William & Mary is evaluating the feasibility of more robust undergraduate summer instruction and plans to conduct a pilot starting in 2020 to assess possible offerings.
This is part of the university’s larger strategic planning process that began in August and will proceed into next year.
At a forum Thursday in the Sadler Center’s Chesapeake Room, W&M President Katherine A. Rowe spoke to faculty, staff, students and dignitaries, including Williamsburg Mayor Paul Freiling, about her desire to create new summer traditions at the university.
The forum was an opportunity to outline W&M’s intentions to grow its summer programming while also serving as a community design-thinking challenge to brainstorm possible ideas for that expansion.
Rowe said her vision for the pilot is something “small and iterative and about discovery, so maybe 30 students with an opt-in process, same for faculty members, thinking about testing out a path of how we’ll use the summer to deliver a large number of credits, not incidental courses, in a way that would advance our mission, allow for certain kinds of flexibility we don’t currently have and generate new revenues.”
The summer semester pilot could take many shapes. Rowe used the forum to poll the university community on what types of things it wants to see offered.
Attendees sat at tables and worked together to create ideas to be considered. Their suggestions were then filtered through an informal voting process.
Some common threads of those suggestions included more hands-on learning opportunities, flexible timelines and more professional and technical development possibilities for faculty and staff members.
“Most of what we think about doing is completely wide open. We know there’s opportunity. We don’t yet know how seriously sound or useful that opportunity is,” Rowe said. “We are currently working on an agrarian calendar in higher education in the United States, and very few of us are going home in May to till the fields. This is not to say the summer is actually green field. Everybody has a mental model of the summer. Something is happening there, and part of the work of this forum is to service those mental models.”
From the suggestions generated at the forum, a top set of ideas will be refined as a basis for a pilot. Forum participants were provided the opportunity to sign up to be a part of the continuing effort.
Rowe expressed excitement about the possibility of creating a new summer program at William & Mary, which would in turn lead to new summertime traditions for the university community.
She shared her idea for a proposed summer tradition called Chesapeake Day that perked up many as they considered the possibilities.
“On that day, unpredictably sometime in the summer, at 7 in the morning the bell rings in the Wren Building because the president has announced that there are no classes that day and there is no work for staff and faculty,” Rowe said. “The amazing folks in dining services have created box lunches, and there are buses to take you down to the beach for the day.
“The benefit would be that you could be spontaneous in the middle of all this intensive work that you’d be doing together.”
There are two goals for the strategic plan, which will identify the most significant opportunities for the university over the next five-to-10 years.
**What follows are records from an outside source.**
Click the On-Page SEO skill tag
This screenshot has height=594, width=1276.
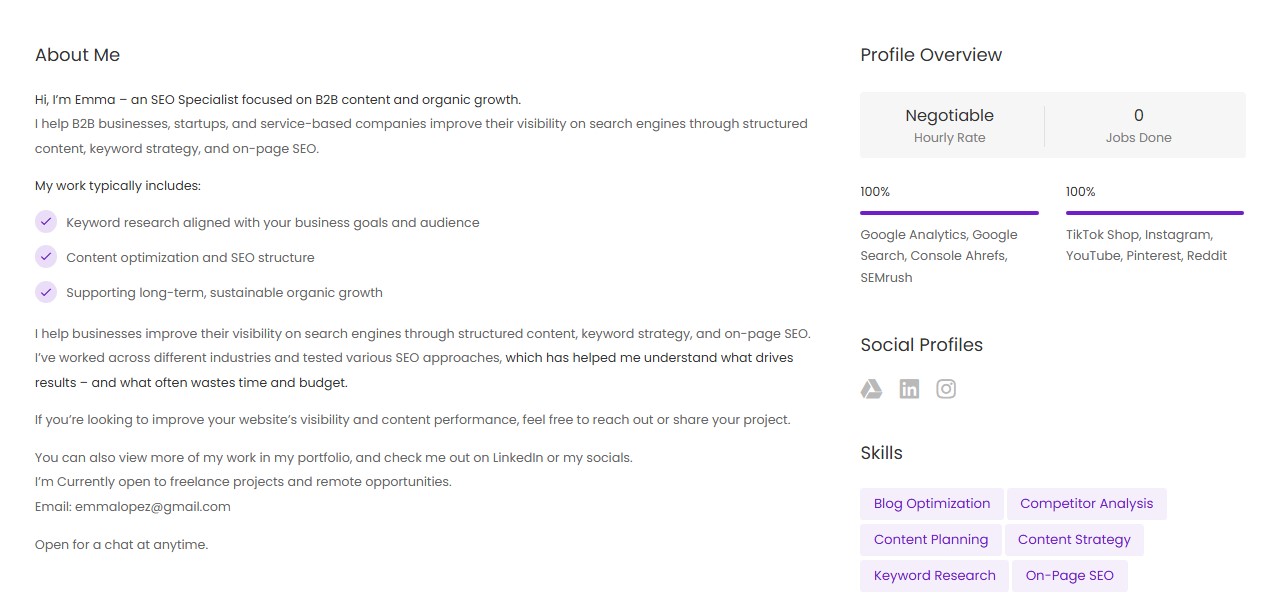tap(1069, 576)
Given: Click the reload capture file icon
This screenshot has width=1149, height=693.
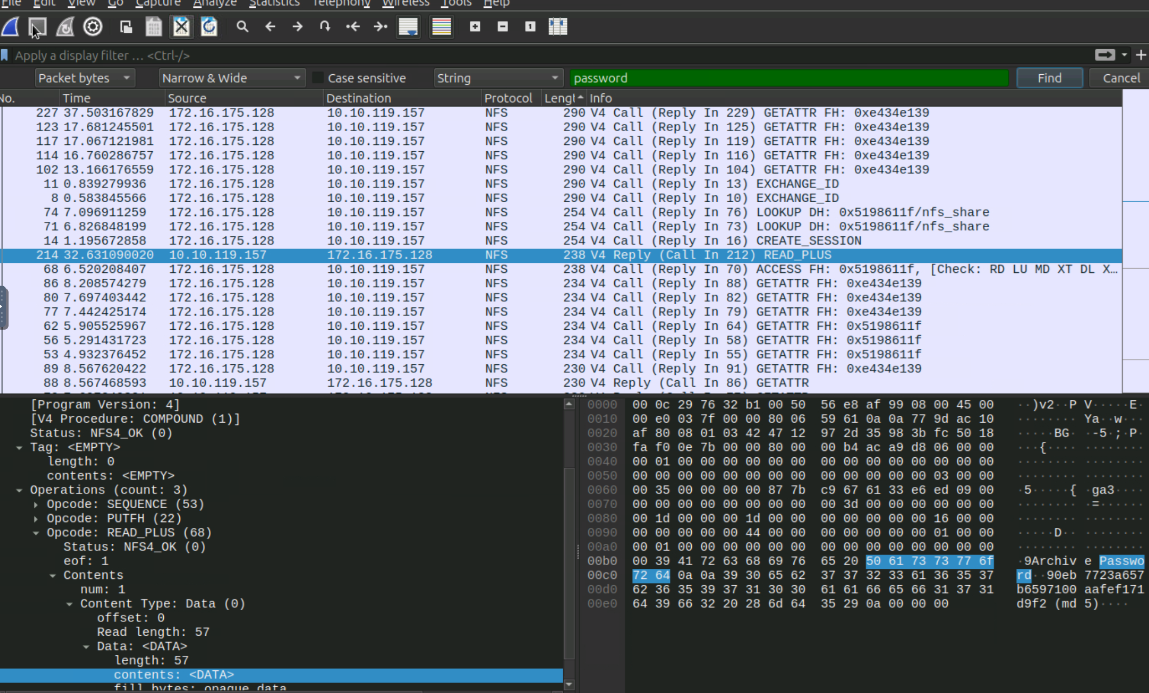Looking at the screenshot, I should click(209, 27).
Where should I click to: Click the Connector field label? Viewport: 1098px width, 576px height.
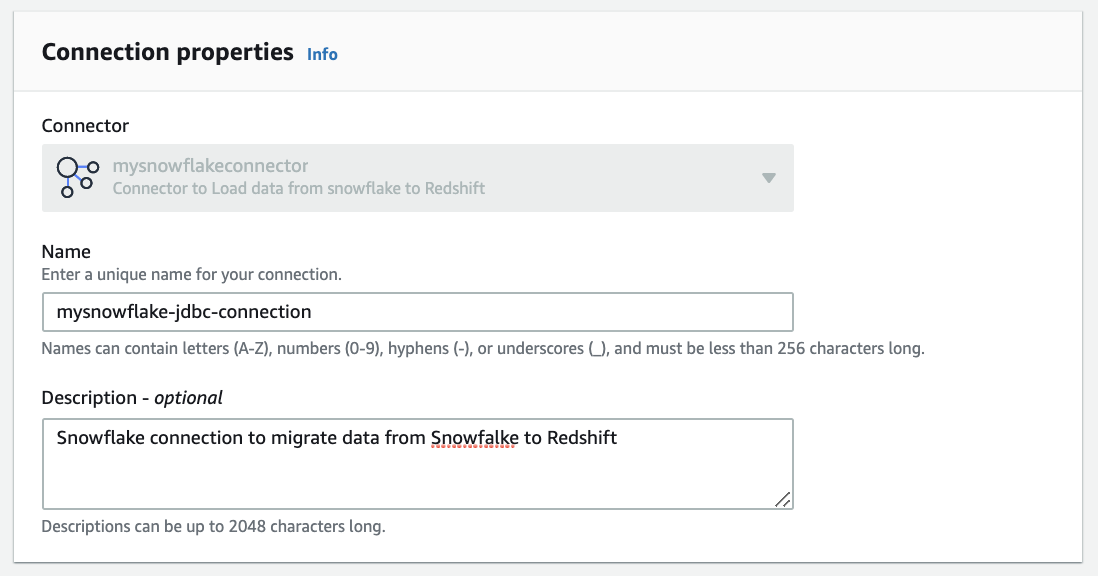(x=85, y=126)
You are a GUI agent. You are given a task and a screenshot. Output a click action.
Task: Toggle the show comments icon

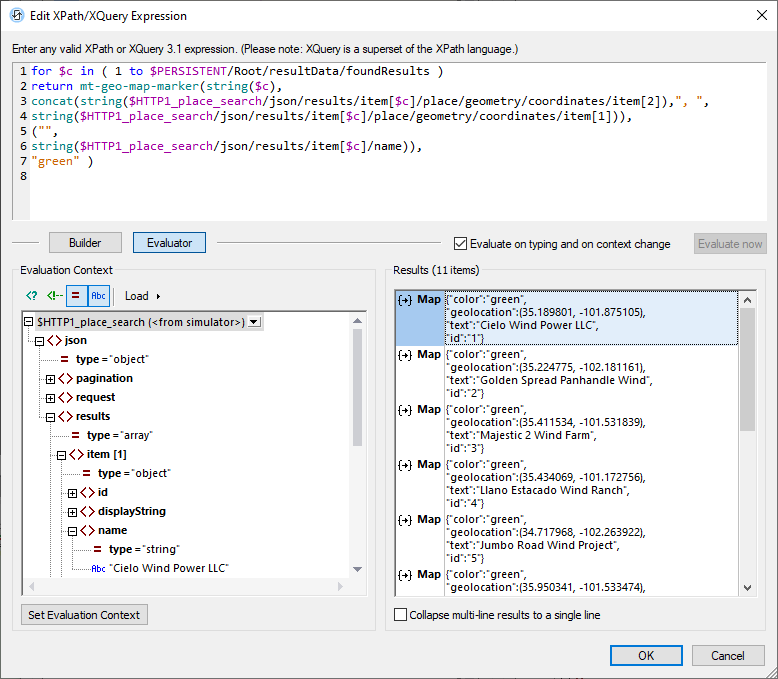(54, 296)
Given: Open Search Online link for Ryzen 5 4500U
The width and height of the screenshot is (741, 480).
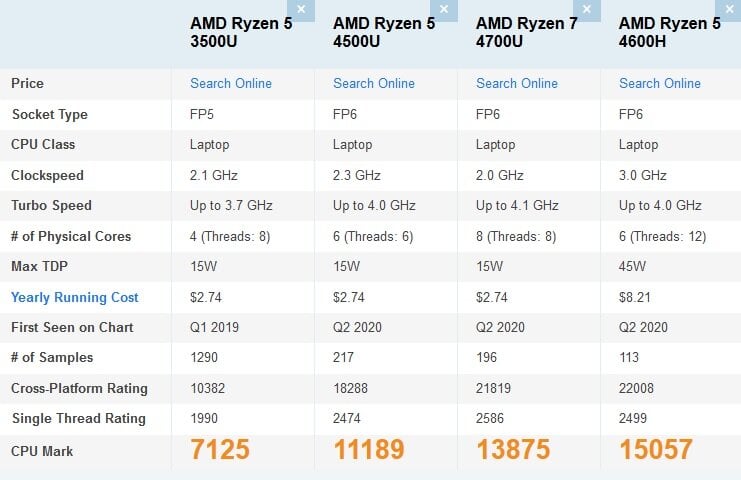Looking at the screenshot, I should coord(374,84).
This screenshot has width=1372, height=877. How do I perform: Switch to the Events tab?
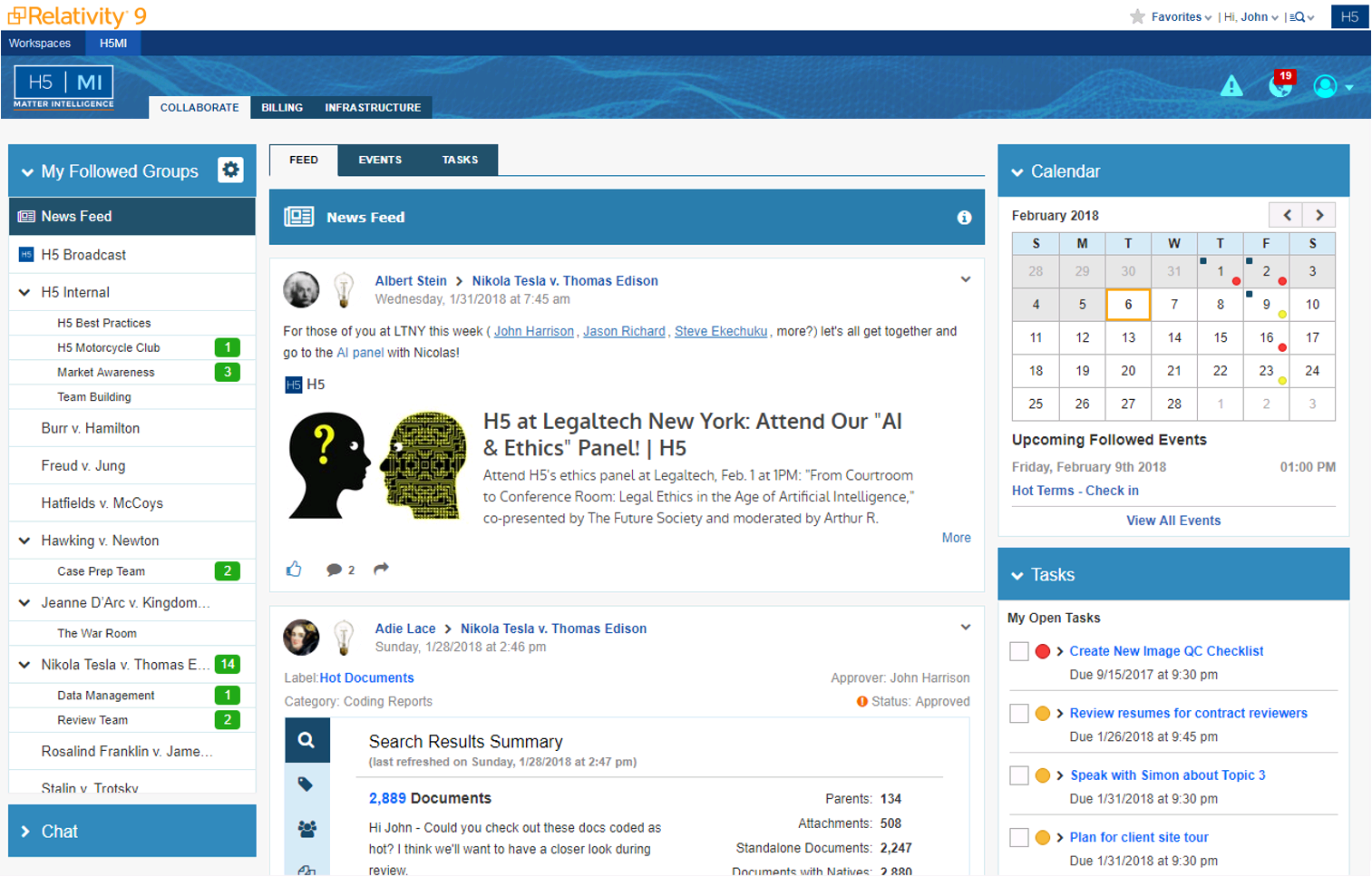click(379, 160)
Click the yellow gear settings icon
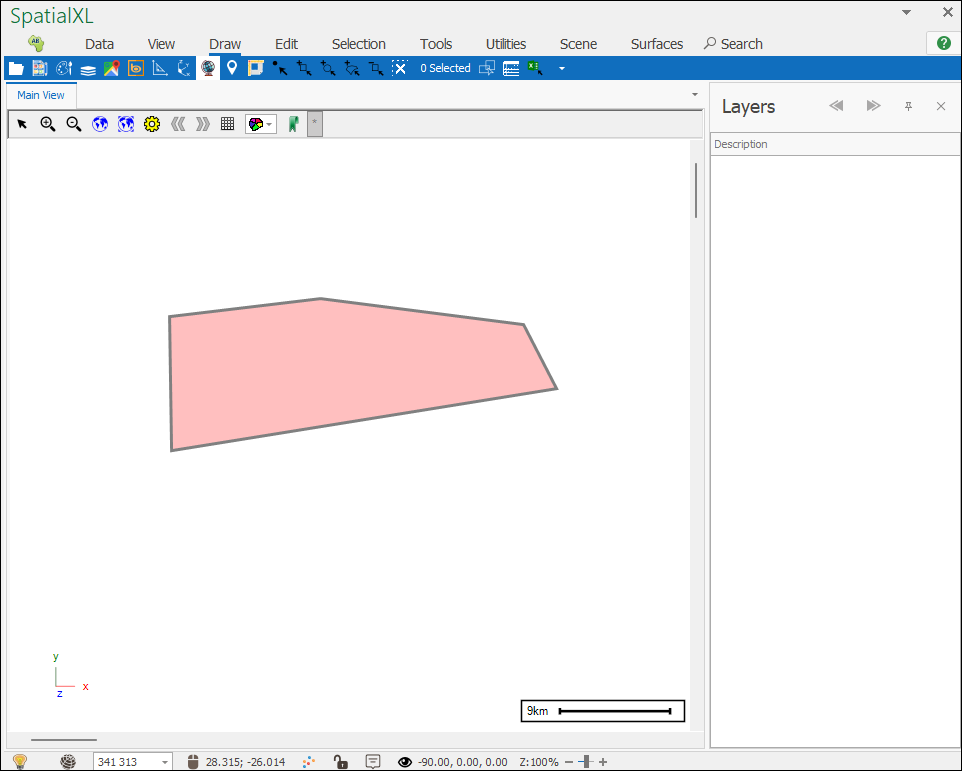Screen dimensions: 962x771 (152, 124)
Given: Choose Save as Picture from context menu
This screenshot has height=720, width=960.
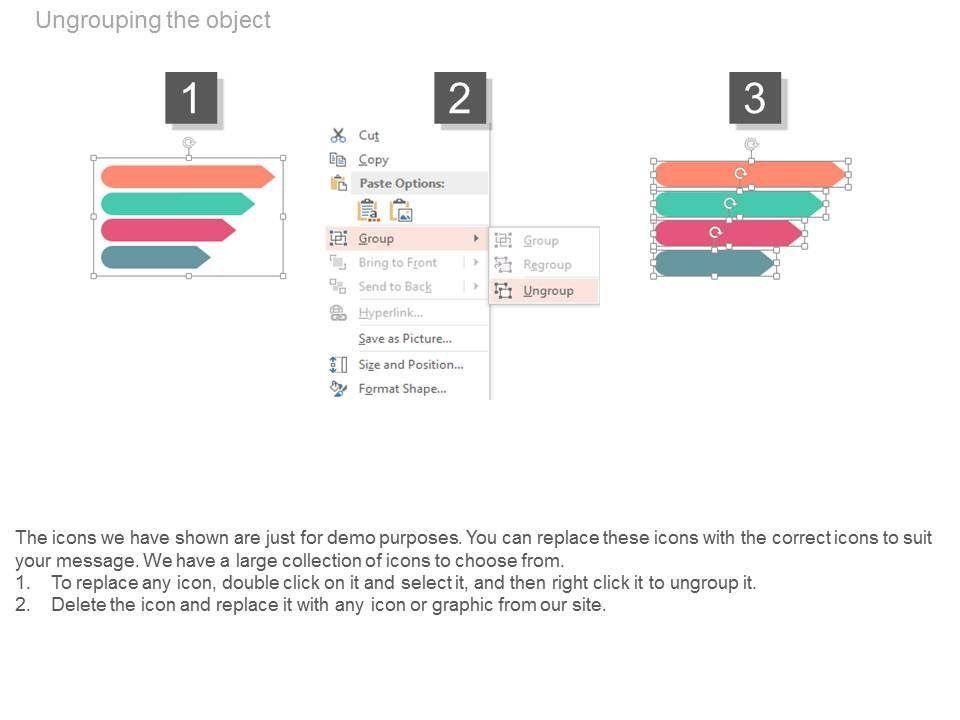Looking at the screenshot, I should pos(405,338).
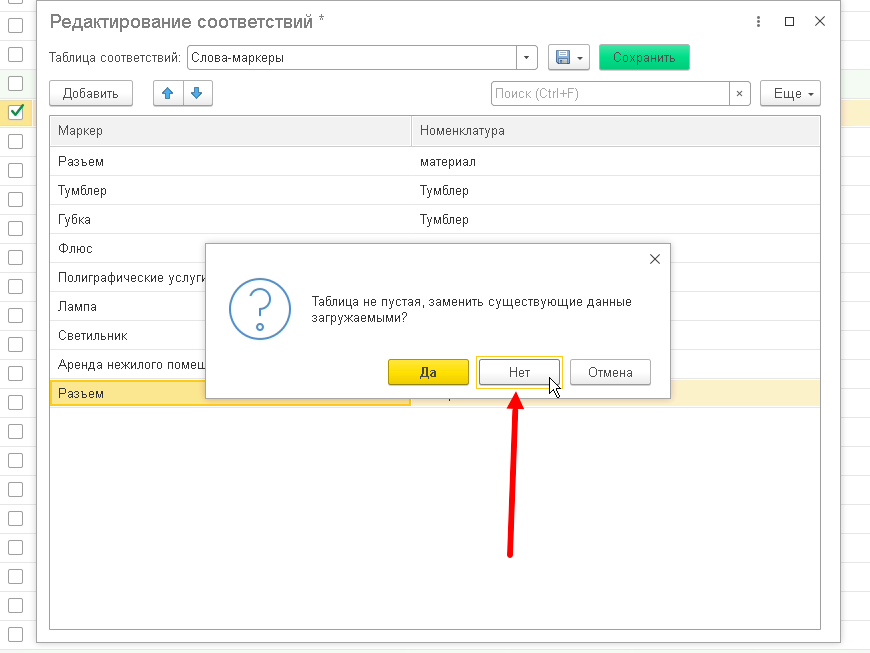Open the three-dot window options menu
Screen dimensions: 870x653
pyautogui.click(x=758, y=22)
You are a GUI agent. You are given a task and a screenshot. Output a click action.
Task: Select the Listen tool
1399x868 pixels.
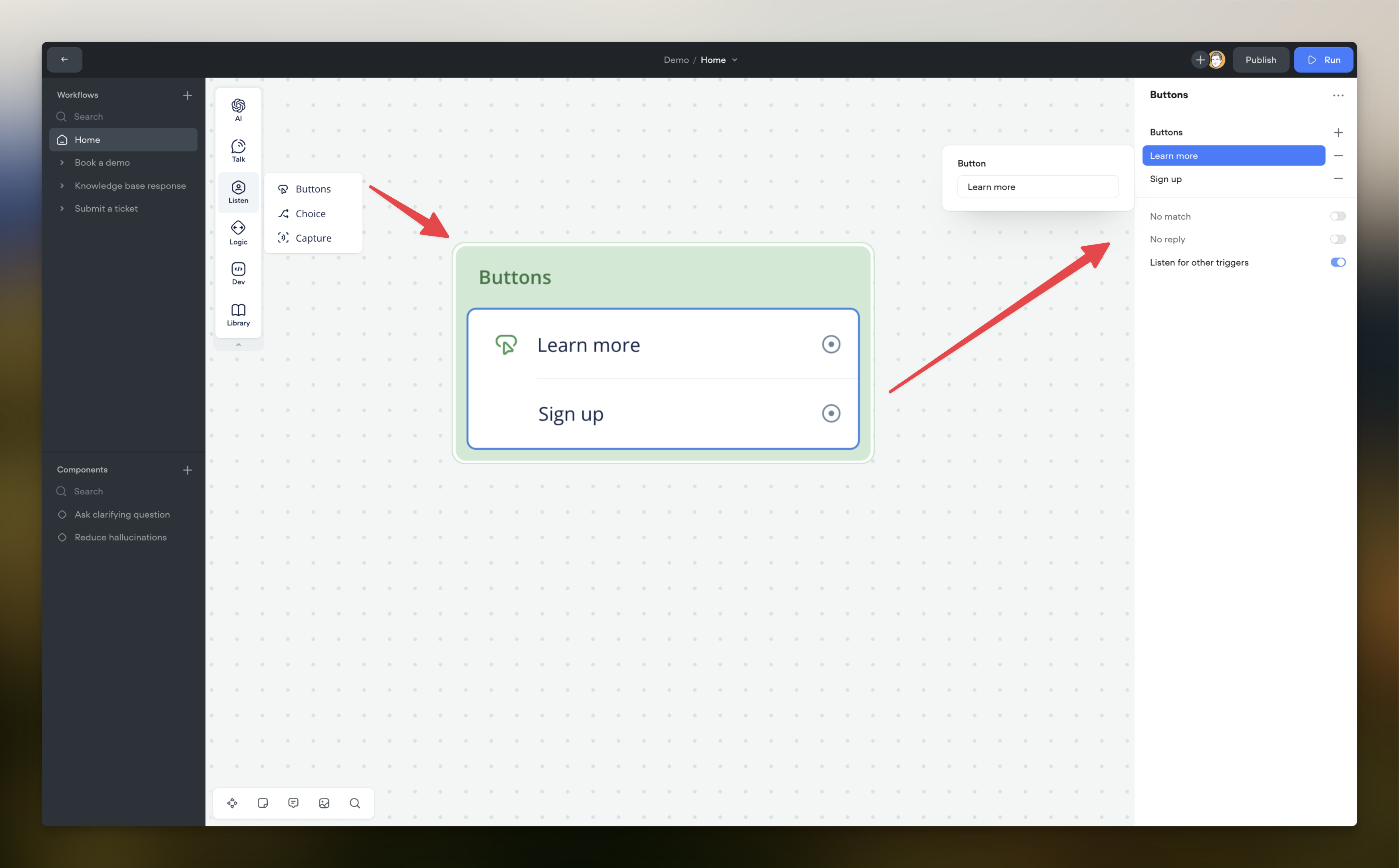click(x=238, y=192)
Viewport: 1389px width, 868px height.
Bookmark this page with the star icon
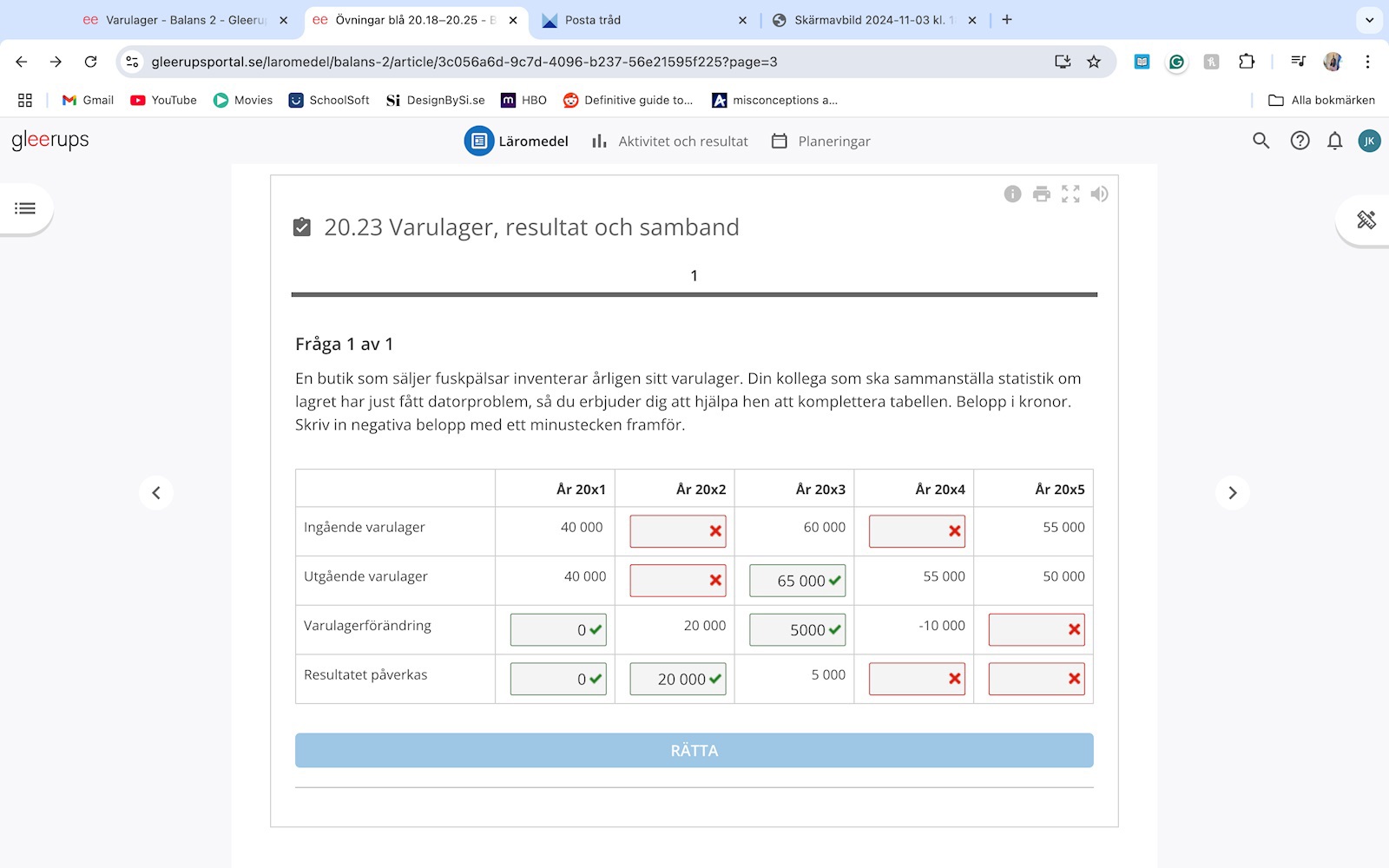point(1094,62)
The first is “to advance W&M’s distinctive excellence in a rapidly changing environment, raising its profile nationally and globally,” according to the strategic planning website. The second is to “position W&M for long-term financial sustainability in a way that aligns its operational and financial models with its distinctive academic mission.”
Rowe said the first phase of strategic planning, a deep dive into W&M’s vision and its mission and values, is coming to a close this month. Mission and values statements are scheduled to go before the Board of Visitors at its meeting Nov. 20-22.
The second phase, environmental analysis, is scheduled to run through February 2020. Phase three, strategy development, is expected to begin in February 2020.
“As we head into the spring, we’re going to be in a phase of filtering and pruning, to look as we think about ways to execute ideas that are generated, the challenges and opportunities that are identified in the fall,” Rowe said.
“We’re going to look to generate three-to-four big moves we could make as an institution that will have the following effects: They will elevate our profile nationally and globally; they will advance what is excellent here in our academic mission, and they will help us align our finances with our academic model in a significant way.”